| Work to complete |
Quote the report on the Stormers' win over Leicester word for word, starting at the words "Coach John Dobson" and stopping after "most dangerous habit.".

| Extract provided |
The Stormers may have marched into the Investec Champions Cup last-16, but their performance was not a polished symphony, but more a garage band that occasionally forgot the chords.
Yes, the scoreboard reads 39–26. Yes, Leicester Tigers were beaten. But context is king, and this particular Tiger arrived in Cape Town with more stripes missing than a clearance-rack jersey.
A significantly weakened Leicester side, stripped of several frontline names, still managed to snarl often enough to expose some uncomfortable truths in the Stormers’ performance.
Sacha Feinberg-Mngomezulu, captaining the side for the first time, admitted it was no stroll.
“It was a really tough game and there were patches where I had to lean on other leaders,” he said.
That reliance was visible. At times, the Stormers looked like a side trying to play at warp speed while skipping the pre-flight checklist. Passes hit the turf, exits went missing, and defensive alignment occasionally resembled a WhatsApp group arriving at different times to the same braai.
Coach John Dobson was honest about the tension of the contest.
“It was a stressful game, a proper contest,” he said. “I know they left a few guys at home… It was still a really good Leicester team.”
True, but a “really good” Leicester still found space far too easily. The Stormers were flat early, something Dobson himself acknowledged.
“They were organised and put us under pressure, especially in the first half when we were a bit flat and not putting pressure on the set-piece or their lineout.”
Flatness is survivable in pool rugby. In knockout territory, it’s a luxury you don’t own.
Feinberg-Mngomezulu summed up the Stormers’ biggest contradiction, their greatest strength and their most dangerous habit.
“Our DNA has brought us success and trophies, so we lean on it,” he said.
“But the next step is knowing when to kick and manage territory… Sometimes we drift, and it comes from a good place, but it costs us.”
That drift was evident. The Stormers’ attack still flashed because it always does, but it came wrapped in loose decision-making.
Champagne rugby, again, served in a paper cup. When the plan was followed, points flowed. When instinct took over unchecked, chaos followed close behind.
Defensively, the warning lights glowed brightest. Even with disrupted combinations, Feinberg-Mngomezulu insisted the system should hold.
“We train in mixed combinations all the time, so the next guy is always prepared,” he said.
“That’s what we pride ourselves on – covering each other’s backs.”
Preparation, however, didn’t always translate into protection. Soft metres were conceded, first-up tackles slipped, and Leicester – underpowered or not – were allowed to look far more dangerous than the team sheet suggested.
Dobson remains clear-eyed about the scale of the challenge ahead.
“This is proper European rugby,” he said. “Win this competition, you’re the best team in Europe.”
And that’s the crux of it. Proper European rugby doesn’t forgive sloppiness. It doesn’t care about DNA, narratives or good intentions. It punishes missed tackles, lazy exits and defensive daydreams with ruthless efficiency.
The Stormers are through. That’s the headline.
The sub-headline is less comfortable: if they want to go all the way, the basics must stop being optional extras.
Winning ugly still counts. Winning sloppy comes with a warning label. Europe’s elite won’t arrive half-strength, and they won’t be nearly as forgiving.

(Stored items)
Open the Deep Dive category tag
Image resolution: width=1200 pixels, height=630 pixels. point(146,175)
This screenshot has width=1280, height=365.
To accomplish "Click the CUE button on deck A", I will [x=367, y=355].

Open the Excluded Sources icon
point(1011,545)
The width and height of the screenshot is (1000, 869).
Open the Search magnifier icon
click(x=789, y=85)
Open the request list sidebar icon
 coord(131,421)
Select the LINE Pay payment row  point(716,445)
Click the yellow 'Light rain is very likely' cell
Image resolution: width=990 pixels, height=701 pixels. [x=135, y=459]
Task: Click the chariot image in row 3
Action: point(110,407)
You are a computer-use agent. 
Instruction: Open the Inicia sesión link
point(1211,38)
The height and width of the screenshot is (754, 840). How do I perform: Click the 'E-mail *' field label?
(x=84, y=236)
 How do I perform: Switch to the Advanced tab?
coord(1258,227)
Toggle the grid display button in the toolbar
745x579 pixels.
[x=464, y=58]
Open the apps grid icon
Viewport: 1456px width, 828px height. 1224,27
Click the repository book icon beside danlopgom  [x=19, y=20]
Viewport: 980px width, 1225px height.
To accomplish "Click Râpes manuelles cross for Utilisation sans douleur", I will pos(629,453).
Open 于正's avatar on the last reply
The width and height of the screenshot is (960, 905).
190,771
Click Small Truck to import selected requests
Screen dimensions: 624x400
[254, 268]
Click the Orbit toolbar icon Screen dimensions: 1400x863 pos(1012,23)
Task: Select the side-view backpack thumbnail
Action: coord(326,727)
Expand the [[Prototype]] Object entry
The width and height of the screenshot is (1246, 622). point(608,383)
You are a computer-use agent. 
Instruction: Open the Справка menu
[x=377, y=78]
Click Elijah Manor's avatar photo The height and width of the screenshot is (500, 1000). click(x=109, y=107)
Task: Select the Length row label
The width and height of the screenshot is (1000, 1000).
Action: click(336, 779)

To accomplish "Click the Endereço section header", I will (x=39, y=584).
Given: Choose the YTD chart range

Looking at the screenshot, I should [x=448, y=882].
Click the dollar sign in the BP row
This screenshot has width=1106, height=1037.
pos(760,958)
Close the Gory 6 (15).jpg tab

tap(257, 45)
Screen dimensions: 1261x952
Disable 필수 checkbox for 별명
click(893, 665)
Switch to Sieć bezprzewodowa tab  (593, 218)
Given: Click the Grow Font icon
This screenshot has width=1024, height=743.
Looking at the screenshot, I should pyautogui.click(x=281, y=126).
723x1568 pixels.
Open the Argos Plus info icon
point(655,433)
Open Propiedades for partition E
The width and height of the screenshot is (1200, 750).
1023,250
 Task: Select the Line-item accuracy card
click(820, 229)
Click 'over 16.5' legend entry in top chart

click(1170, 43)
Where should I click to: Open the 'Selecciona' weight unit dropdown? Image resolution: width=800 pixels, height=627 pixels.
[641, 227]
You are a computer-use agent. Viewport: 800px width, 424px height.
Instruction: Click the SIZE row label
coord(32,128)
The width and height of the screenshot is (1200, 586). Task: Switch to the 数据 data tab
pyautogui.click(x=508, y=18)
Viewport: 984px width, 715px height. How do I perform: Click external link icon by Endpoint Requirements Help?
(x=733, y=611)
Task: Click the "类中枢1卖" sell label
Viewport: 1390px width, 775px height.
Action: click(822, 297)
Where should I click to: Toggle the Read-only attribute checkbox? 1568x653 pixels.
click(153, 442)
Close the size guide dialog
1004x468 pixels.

| Solution to this problem |
Coach John Dobson was honest about the tension of the contest.
“It was a stressful game, a proper contest,” he said. “I know they left a few guys at home… It was still a really good Leicester team.”
True, but a “really good” Leicester still found space far too easily. The Stormers were flat early, something Dobson himself acknowledged.
“They were organised and put us under pressure, especially in the first half when we were a bit flat and not putting pressure on the set-piece or their lineout.”
Flatness is survivable in pool rugby. In knockout territory, it’s a luxury you don’t own.
Feinberg-Mngomezulu summed up the Stormers’ biggest contradiction, their greatest strength and their most dangerous habit.